Saved data entries:
=== Section Start ===

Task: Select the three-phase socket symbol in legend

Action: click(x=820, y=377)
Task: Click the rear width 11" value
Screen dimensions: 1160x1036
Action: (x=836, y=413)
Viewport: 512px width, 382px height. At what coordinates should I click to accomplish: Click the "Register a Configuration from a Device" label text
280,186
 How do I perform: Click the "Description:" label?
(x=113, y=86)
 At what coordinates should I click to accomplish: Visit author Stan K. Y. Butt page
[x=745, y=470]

=== Section End ===

__TASK PROMPT__: Each entry above needs to be retyped exactly.

__RESPONSE BELOW__:
Task: Select the three-phase socket symbol in legend

Action: click(x=820, y=377)
Task: Click the rear width 11" value
Screen dimensions: 1160x1036
Action: (x=836, y=413)
Viewport: 512px width, 382px height. At what coordinates should I click to accomplish: Click the "Register a Configuration from a Device" label text
280,186
 How do I perform: Click the "Description:" label?
(x=113, y=86)
 At what coordinates should I click to accomplish: Visit author Stan K. Y. Butt page
[x=745, y=470]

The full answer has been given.